Wuppertal Meldeamt: Die Stadt lässt Wartende im Regen stehen
Freitagmorgen bildeten sich erneut lange Schlangen am Steinweg. Gummibärchen von den Grünen sind nur ein kleiner Trost.
Wuppertal. Freitagmorgen, 7.30 Uhr vor dem Einwohnermeldeamt (EMA) am Steinweg: Wie schon seit Wochen stehen die Bürger bis zum Sedansberg hoch. Sie alle wollen etwas im EMA erledigen, sei es einen Personalausweis beantragen, sich um- oder anmelden. Wie auf Knopfdruck geht ein Regenschauer nieder. Ein wenig Abhilfe für die Bürger will die Ratsfraktion der Grünen schaffen: Sie verteilen Gummibärchen an die Wartenden — ein kleiner Trost.
Lutz Stellenberg zum Beispiel steht seit 6.20 Uhr an und ist der erste an der Tür zum Einwohnermeldeamt. Rein kommt er noch nicht — zu voll. Der Wachmann am Eingang achtet darauf, dass sich niemand an ihm oder der Warteschlange vorbeidrängelt. Nachfragen zu Unterlagen, die ihm Einzelne stellen, kann er freilich nicht beantworten. Das können nur die Kollegen am Empfang. Doch bis dahin ist es ein zeitraubender Weg.
Justus Schmitt-Sasse war um 6.15 Uhr am Steinweg. Er hat sein Ticket, das er wie ein Gewinnerlos in der Hand hält, als vierzehnter an diesem Tag gezogen. Sein Blick gleitet auf die Anzeigetafel über ihm: „Neun Minuten Wartezeit“ ist dort zu lesen.
Der Student lacht, als seine Nummer angezeigt wird, denn inzwischen ist es 7.40 Uhr und seine Wartezeit liegt damit bei 85 Minuten. „Ich wusste, dass es voll ist“, sagt er. Trotzdem muss er heute seinen Reisepass beantragen, denn es soll kurzfristig in Urlaub gehen. „Vorher habe ich keinen Pass gebraucht.“
So geht es auch Britta Eulig. Sie hat vor wenigen Tagen erfahren, dass sie ein Jahr lang mit „Work and Travel“ in Australien arbeiten kann. „Ich hoffe, der Pass wird rechtzeitig fertig“, sagt die junge Frau, die schon das zweite Mal in dieser Woche beim EMA vorstellig wird. „Beim ersten Mal hatte ich das Stammbuch nicht dabei. Ich wusste gar nicht, dass ich das brauche“, berichtet sie leicht verärgert. Auch da hätte sie lange warten müssen, nur um dann unverrichteter Dinge wieder nach Hause gehen zu können.
Sofia Tassioula will sich ummelden.
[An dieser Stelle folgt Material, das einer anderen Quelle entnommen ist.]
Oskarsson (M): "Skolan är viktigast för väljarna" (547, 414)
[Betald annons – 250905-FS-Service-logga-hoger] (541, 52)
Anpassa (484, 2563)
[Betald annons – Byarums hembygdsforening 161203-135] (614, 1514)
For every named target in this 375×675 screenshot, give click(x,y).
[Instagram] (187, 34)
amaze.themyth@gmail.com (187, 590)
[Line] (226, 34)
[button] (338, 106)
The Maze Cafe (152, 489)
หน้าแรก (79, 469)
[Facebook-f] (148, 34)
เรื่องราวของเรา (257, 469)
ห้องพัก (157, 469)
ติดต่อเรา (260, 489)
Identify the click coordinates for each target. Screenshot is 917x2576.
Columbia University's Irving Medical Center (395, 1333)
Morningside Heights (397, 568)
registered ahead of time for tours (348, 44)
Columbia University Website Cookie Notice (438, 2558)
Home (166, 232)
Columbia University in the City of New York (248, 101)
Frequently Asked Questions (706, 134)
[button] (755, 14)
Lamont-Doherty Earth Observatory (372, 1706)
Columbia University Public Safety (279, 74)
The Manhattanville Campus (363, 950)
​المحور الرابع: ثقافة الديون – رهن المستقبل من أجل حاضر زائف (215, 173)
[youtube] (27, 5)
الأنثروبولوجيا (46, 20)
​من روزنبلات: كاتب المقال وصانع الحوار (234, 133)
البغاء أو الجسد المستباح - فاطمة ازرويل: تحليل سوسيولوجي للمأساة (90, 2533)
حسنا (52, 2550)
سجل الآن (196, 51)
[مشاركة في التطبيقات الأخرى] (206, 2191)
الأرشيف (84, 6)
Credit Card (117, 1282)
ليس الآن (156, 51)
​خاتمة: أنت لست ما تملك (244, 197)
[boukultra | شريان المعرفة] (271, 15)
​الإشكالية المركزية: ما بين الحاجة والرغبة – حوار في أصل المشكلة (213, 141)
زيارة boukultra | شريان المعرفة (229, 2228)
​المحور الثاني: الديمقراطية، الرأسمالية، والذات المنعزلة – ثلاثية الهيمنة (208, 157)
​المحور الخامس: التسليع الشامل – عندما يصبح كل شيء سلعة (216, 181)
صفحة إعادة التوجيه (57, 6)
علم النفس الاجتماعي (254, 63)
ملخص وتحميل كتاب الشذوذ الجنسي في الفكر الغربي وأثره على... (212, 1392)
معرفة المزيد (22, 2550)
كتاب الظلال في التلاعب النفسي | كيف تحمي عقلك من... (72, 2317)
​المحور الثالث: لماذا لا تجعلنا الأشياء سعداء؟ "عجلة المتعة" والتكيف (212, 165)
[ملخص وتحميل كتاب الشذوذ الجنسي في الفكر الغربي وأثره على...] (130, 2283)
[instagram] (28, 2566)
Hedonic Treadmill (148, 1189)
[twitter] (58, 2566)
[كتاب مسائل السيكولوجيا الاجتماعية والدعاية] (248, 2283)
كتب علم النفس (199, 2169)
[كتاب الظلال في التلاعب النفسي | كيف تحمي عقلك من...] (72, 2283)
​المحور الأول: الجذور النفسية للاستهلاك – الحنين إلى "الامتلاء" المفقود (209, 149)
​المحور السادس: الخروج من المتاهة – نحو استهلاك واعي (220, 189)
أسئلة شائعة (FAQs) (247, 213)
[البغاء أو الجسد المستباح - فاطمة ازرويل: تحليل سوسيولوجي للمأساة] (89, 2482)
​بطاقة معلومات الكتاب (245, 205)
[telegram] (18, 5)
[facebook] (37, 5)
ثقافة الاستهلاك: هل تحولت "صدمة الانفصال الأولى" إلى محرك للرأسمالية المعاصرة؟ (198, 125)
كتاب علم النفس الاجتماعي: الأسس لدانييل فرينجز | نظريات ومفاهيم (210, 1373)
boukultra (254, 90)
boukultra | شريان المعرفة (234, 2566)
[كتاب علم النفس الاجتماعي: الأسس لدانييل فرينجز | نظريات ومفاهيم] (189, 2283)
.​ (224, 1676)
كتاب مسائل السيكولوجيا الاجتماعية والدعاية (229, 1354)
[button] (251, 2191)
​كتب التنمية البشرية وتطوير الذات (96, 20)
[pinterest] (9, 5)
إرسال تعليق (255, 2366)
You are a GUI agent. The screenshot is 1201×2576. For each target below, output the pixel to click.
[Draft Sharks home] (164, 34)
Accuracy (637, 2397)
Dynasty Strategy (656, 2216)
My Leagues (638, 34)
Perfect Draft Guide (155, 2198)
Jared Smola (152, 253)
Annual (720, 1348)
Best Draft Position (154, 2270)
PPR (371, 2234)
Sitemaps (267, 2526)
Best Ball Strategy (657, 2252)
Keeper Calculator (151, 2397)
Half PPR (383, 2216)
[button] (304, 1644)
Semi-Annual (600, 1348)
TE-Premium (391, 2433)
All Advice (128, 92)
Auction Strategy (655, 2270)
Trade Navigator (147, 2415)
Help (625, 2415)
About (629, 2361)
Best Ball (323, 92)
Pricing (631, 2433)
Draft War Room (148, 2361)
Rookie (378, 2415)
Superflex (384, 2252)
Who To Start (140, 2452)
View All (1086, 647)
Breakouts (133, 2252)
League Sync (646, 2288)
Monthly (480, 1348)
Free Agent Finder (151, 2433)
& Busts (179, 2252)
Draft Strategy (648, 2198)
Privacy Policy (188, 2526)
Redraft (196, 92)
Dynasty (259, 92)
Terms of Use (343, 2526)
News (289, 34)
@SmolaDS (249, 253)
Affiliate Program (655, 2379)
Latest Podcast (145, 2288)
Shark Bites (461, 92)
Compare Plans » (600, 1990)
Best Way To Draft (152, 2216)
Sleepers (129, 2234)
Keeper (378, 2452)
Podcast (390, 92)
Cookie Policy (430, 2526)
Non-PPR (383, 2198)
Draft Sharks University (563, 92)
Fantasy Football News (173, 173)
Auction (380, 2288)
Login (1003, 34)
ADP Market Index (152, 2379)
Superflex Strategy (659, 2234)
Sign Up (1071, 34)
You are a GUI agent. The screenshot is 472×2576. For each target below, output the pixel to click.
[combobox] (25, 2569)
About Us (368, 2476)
Eigentlich wollte sie online einen Termin vereinbaren, aber: „Der nächste wäre am 18. Juli gewesen und man muss sich ja innerhalb von zwei Wochen ummelden. Also verbringe ich jetzt meinen freien Tag hier.“
Genau wie Ewa König neben ihr hat sie wenig Verständnis für die langen Wartezeiten im Einwohnermeldeamt. „Das ist schon seit Wochen so“, sagt König, deren Freunde direkt am Steinweg wohnen und jeden Tag die Schlangen beobachten.
In der nächsten Ratssitzung am 4. Juli wollen die Grünen fordern, dass die „2010 beschlossene Zentralisierung der Bürgerdienste“ zurückgenommen wird. „Denn vor 2011 gab es solche Situationen wie jetzt nicht“, sagt Fraktionschef Marc Schulz. Damals hatten die Bürgerbüros in den Stadtteilen Aufgaben des Einwohnermeldeamtes miterledigt.